The measurement of energy expenditure in critically ill patients poses a number of problems, and no currently available method is ideal. Continuous whole body calorimetry provides the most accurate means of assessing energy balance,27-29 but it is not practical in patients confined to the intensive care unit. The doubly-labeled-water technique has been used to assess energy expenditure in healthy individuals over extended periods, but it depends upon steady-state CO2 and water turnover and a stable body water pool during the study period.27,30 Critically ill patients are poor candidates for this method of energy expenditure measurement due to large changes in body water and CO2 production.27,31,32
Magnetic resonance spectroscopy using31 P can be used to assess relative ATP, creatine phosphate and inorganic phosphate content in muscle and other tissues and has been proven useful in assessing and monitoring skeletal muscle energetics in animals and humans33-35 and has been reviewed elsewhere.36 While this technology offers great potential for the assessment and monitoring of metabolism, it is expensive and currently not practical for routine clinical use.
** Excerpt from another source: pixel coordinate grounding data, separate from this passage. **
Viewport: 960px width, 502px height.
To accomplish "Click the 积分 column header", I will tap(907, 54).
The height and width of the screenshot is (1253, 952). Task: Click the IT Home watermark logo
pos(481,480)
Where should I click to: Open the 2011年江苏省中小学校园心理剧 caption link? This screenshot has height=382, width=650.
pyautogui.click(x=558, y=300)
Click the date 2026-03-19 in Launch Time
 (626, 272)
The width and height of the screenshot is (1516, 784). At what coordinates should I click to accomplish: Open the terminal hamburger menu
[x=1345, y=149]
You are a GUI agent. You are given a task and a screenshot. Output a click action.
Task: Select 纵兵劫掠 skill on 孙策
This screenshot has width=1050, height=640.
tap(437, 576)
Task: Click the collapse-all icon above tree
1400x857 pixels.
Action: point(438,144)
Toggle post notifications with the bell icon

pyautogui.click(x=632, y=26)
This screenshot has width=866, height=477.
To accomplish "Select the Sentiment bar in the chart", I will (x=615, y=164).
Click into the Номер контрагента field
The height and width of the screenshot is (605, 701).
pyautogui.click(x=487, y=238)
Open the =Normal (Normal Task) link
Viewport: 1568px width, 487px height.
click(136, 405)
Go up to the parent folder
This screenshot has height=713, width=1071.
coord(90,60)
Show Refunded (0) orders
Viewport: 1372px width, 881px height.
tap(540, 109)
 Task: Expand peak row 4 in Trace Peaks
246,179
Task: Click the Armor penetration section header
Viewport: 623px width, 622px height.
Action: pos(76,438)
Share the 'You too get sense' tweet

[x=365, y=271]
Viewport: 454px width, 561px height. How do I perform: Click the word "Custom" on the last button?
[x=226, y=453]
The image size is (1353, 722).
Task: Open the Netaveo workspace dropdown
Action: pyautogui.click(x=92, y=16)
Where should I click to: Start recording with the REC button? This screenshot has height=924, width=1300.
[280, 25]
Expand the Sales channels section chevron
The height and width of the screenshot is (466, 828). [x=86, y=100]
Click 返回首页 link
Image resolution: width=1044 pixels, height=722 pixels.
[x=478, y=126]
Indirect calorimetry is used to determine the heat produced by oxidative processes by measuring oxygen consumption and carbon dioxide production, which are then used to calculate REE using the abbreviated Weir equation.36,37
Indirect calorimetry is widely used at the bedside. It is convenient, relatively inexpensive and accurate in estimating REE when compared to standard predictive formulae. In septic and injured patients, measured REE has been shown to exceed predicted REE by 20% to 40%38-42 and in head-injured patients by as much as 70% to 80%.43 On the other hand, in critically ill children, predicted energy expenditure based on the Recommended Daily Allowance, the Harris Benedict equation, the World Health Organization equation and the Schofield equation, all with stressrelated corrections, was grossly overestimated when measured by indirect calorimetry.44 Perhaps the biggest weakness of indirect calorimetry is that it is performed on patients at rest, so it does not account for energy expenditure during periods of activity. While this may not be a problem in sedated, mechanically ventilated patients, many clinicians will increase caloric input by 20% to 25% above measured REE to account for physical activity, particularly in patients who are agitated, ambulatory or involved in intense physical therapy.45-47 In summary, inadequate or excessive caloric intake is associated with poor outcomes in critically ill patients.
Current recommendations are to provide 25 to 30 kcal/kg/day or to base the provision of calories on REE measured by indirect calorimetry.48 The author uses the former as a starting point to initiate nutrition support and obtains indirect calorimetry weekly and as needed based on the patient’s clinical course. Regardless of the method used, agitated or ambulatory patients may require as much as 25% more calories to account for activity.